The laws regarding marijuana possession don’t address charges for people with less than three ounces if they are under 21 years of age. There is no clear definition of what agencies enforce.
Here’s where things get tricky for me. I am not in favor of my peers being jailed or given harsh punishment. I am all for decreasing the presence of policing in schools and targeting minors. However, I don’t think the leniency in New York State’s vague current laws is a good thing. It’s an escape hatch, not a conscious, researched, and thought-through act of legislation that accounts for every possible outcome.
It appears to me that our state legislators have been shrugging off an important duty that they took an oath to uphold. It telegraphs to me personally that New York State was just rushing to legalize marijuana for the revenue boost and the news headlines it would bring. It is significant that neither the public-health nor the law-enforcement communities think that the law was well thought out in terms of safety risks and enforcement.
Smoking it up in the Sixties and Seventies didn’t involve the same stuff that’s being used today. Then, THC levels in weed were around one to three percent. Today, it’s up to 23 percent, with vape-pen devices that can have potencies from 50 percent to 95 percent. These devices deliver strong hits with little to no discomfort, making it easier than ever unconsciously to outdo oneself. And many of my peers have.
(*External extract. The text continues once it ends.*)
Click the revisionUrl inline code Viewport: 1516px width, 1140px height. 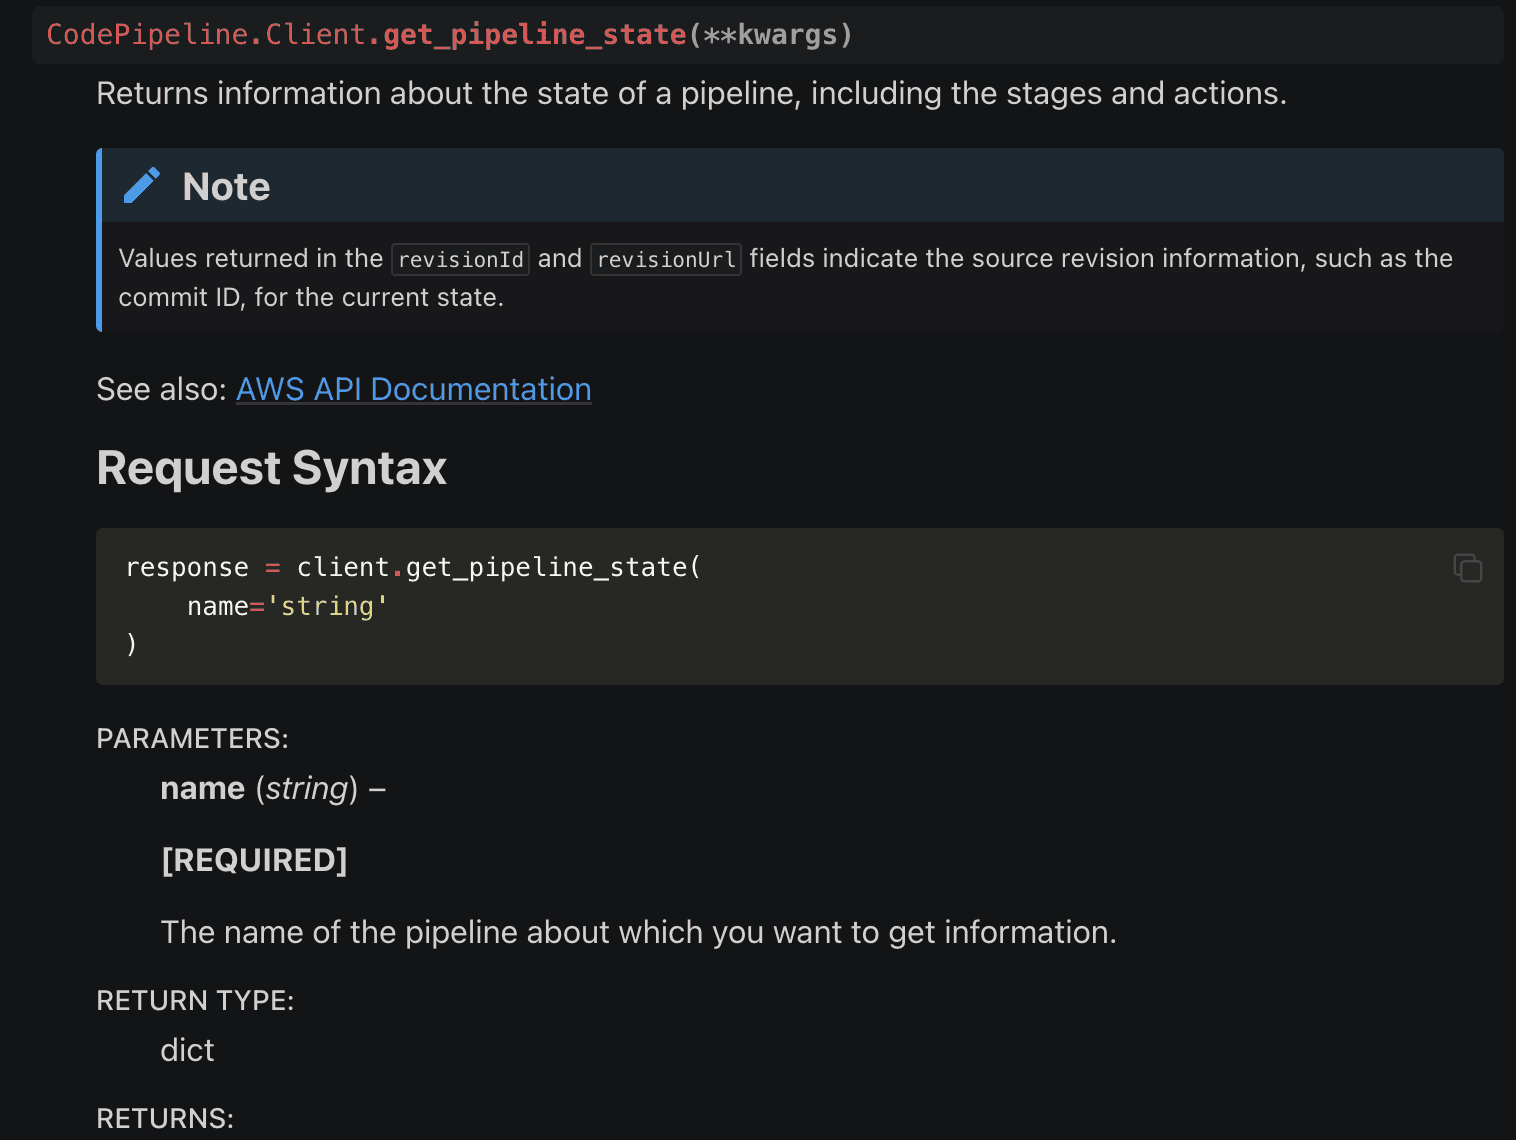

I don’t buy into the idea that marijuana is a gateway drug, but there’s some truth to the thinking behind it. As you start smoking more and smoking more often, your tolerance gets higher and higher. It takes a much larger amount of marijuana to get you to the same place you used to be able to get to after just a few hits.
After that, you can either choose to take a tolerance break from smoking, or seek out a better high in other substances. Given teenagers’ inclination towards instant gratification, other substances are a popular choice, making the enforcement aspect of underage possession even more important.
I appreciate that the legislation may have been an attempt to ensure security against overreach by the police of marginalized members of the population, more specifically people of color. There were more effective ways of achieving that aim. I think it’s logical to assume that a cop who would brutalize a person of color due to marijuana use won’t stop to check to see whether the kid is 21 in the first place.
In practice, the state has created a situation where marijuana users under the age of 21 are less likely to receive the help they need, which doesn’t serve any purpose other than to nourish the state’s revenue stream.
Big Tobacco remains an ever-constant influence. Since the master tobacco settlement agreement in 1998, it’s been accepted that the tobacco companies are seeking to target new young smokers. Big tobacco has a notorious record of finding loopholes to get around restrictions, and it has been a major investor in major cannabis corporations. These corporations follow the same playbook as the tobacco companies. They are more than willing to take full advantage of purposefully vague and poorly drawn legislation involving marijuana.
Another issue is that the law allows licenses for dispensaries and smoking lounges. A lot of stores are selling THC products without a license, and there are no clear lines of authority or enforcement to deal with these violations. As for smoking lounges, in many areas, namely ones with comprehensive public transportation systems, all seems fine. The problem arises with more rural areas like the Hudson Valley, where having a car is an integral part of life. A majority of people over the age of 21 either own or have access to a car. People will most likely be driving to the dispensary, buying their weed, smoking it in the lounge, and driving home totally impaired.
Which brings us back to the original issue.
It’s crazy to think that the people who know enough to be speaking on the issue, the police, are in a bind. If they make too big of a fuss about it being basically fine for kids to get caught, all that’ll do is encourage more minors to start smoking with less caution. And maybe this article will do the same thing if my peers read it.
The point is that our laws shouldn’t be effective solely on the condition that they stay under the radar. Transparency between lawmakers and constituents should be valued and encouraged.